"""
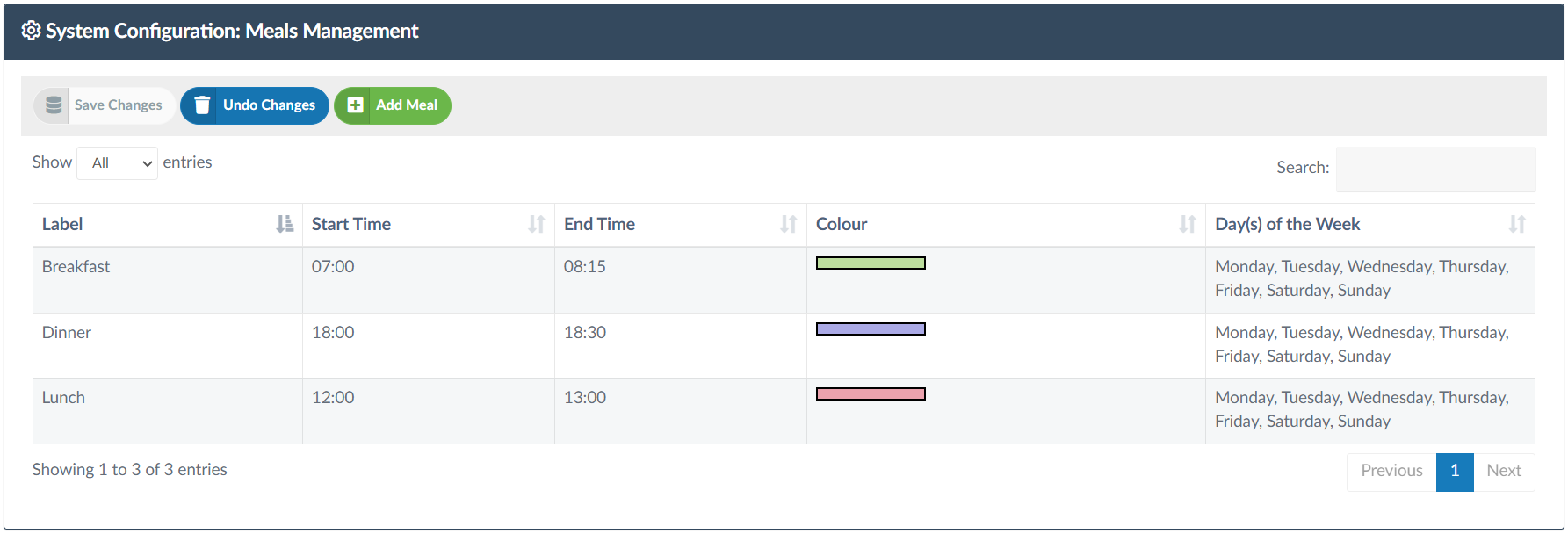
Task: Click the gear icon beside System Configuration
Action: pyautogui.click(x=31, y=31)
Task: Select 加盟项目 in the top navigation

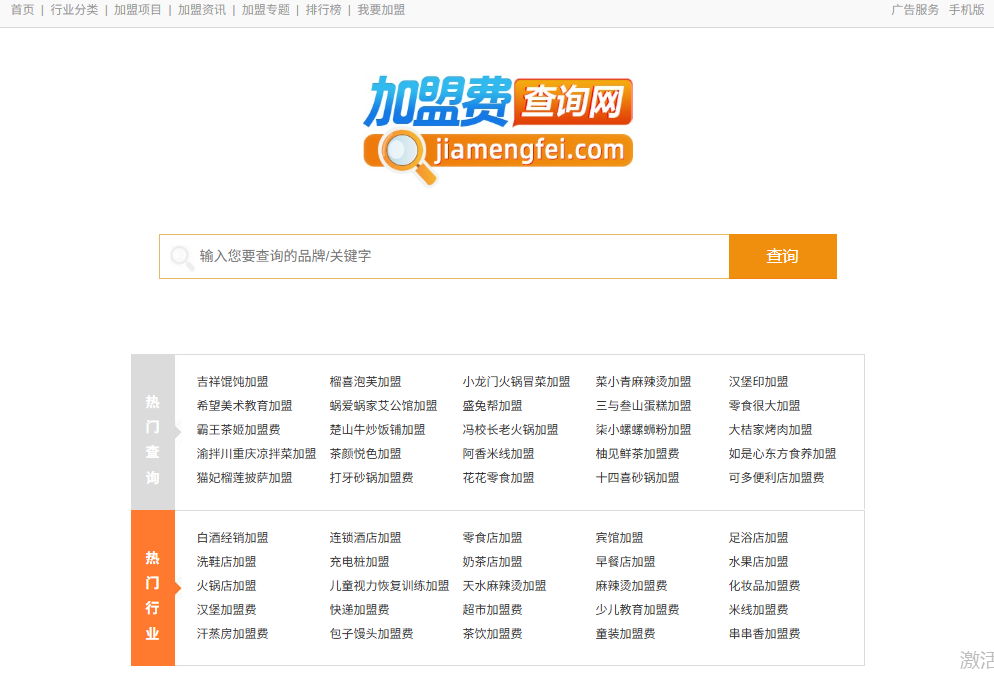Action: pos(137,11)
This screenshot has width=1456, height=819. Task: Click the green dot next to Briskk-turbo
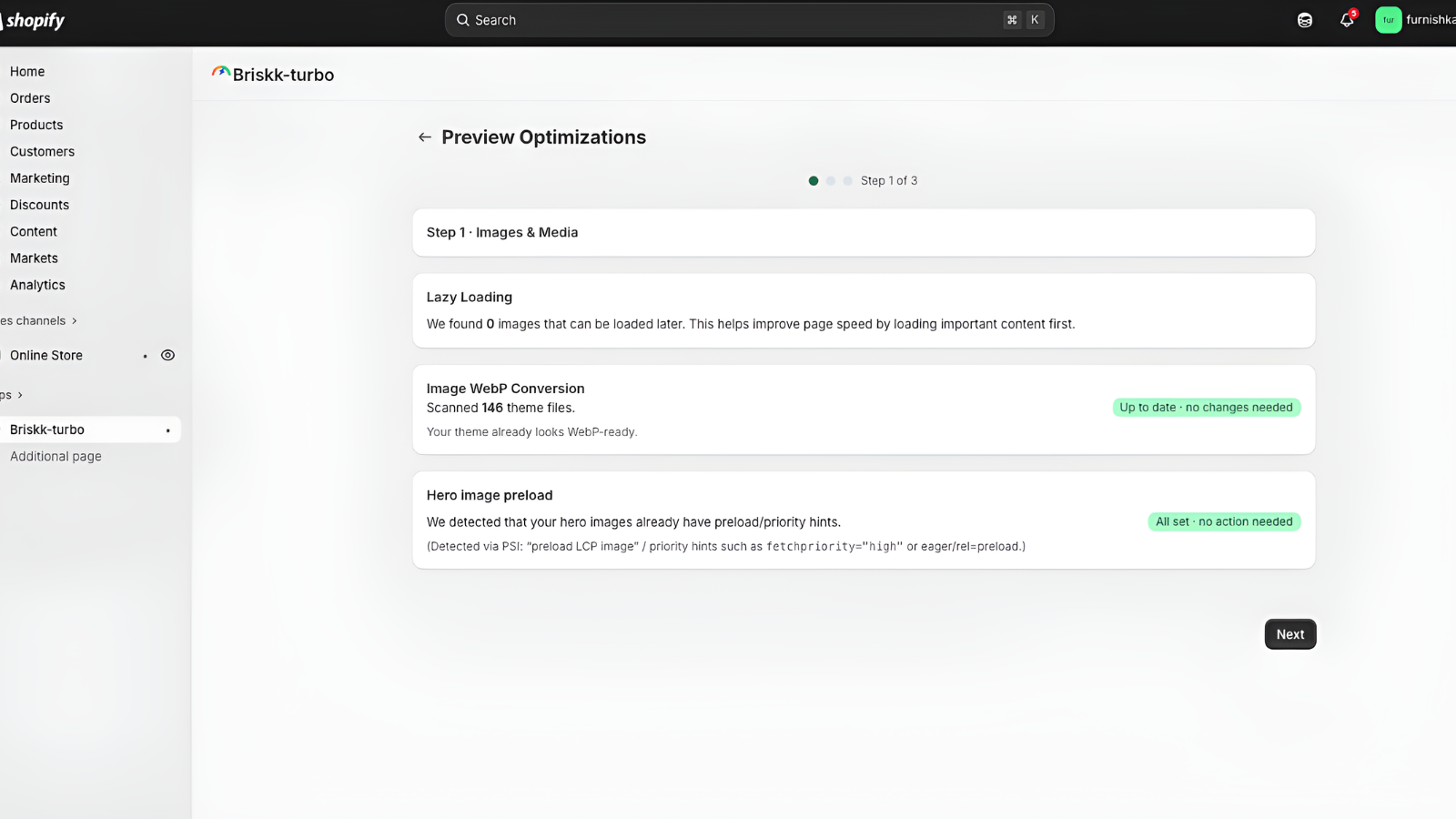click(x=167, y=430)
"""
"""
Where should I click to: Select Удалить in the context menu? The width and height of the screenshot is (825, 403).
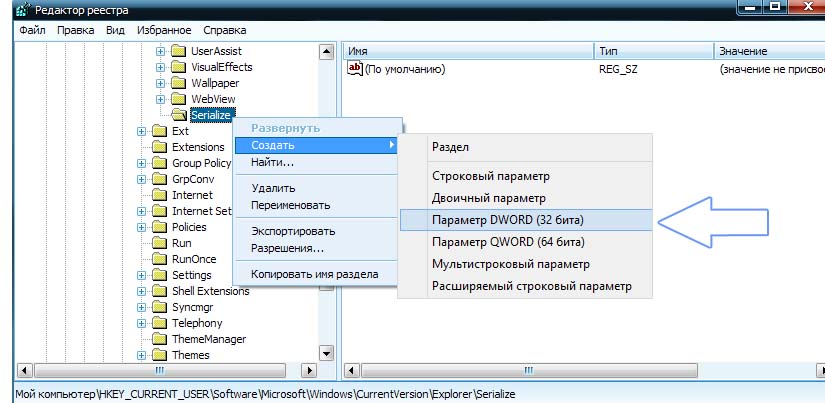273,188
"""
"""
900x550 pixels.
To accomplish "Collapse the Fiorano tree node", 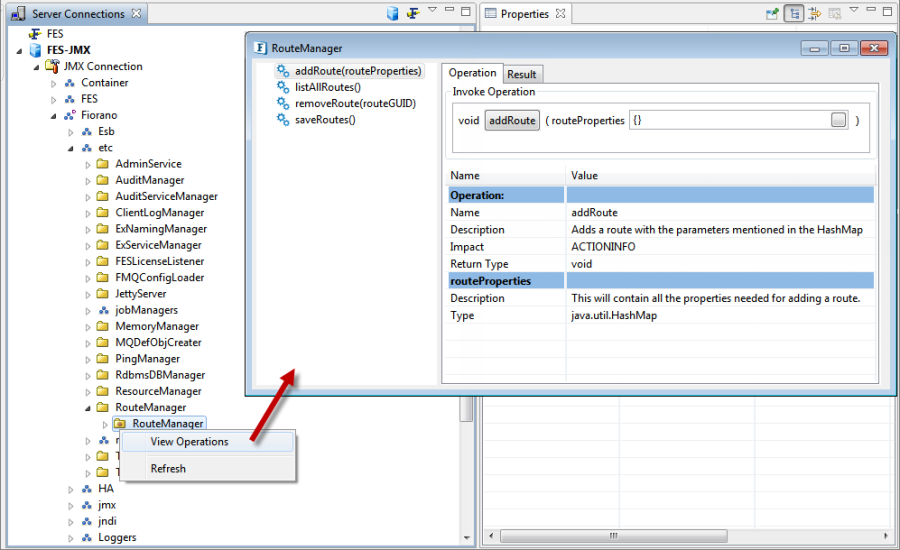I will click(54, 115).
"""
— Exercise aim —
Return the material word for word, from the line with "Task: Select 加盟项目 in the top navigation" up to and including the line with "click(x=167, y=430)". Leave the pictures out.

— Output —
Task: Select 加盟项目 in the top navigation

Action: pos(137,11)
This screenshot has width=1456, height=819. Task: Click the green dot next to Briskk-turbo
click(x=167, y=430)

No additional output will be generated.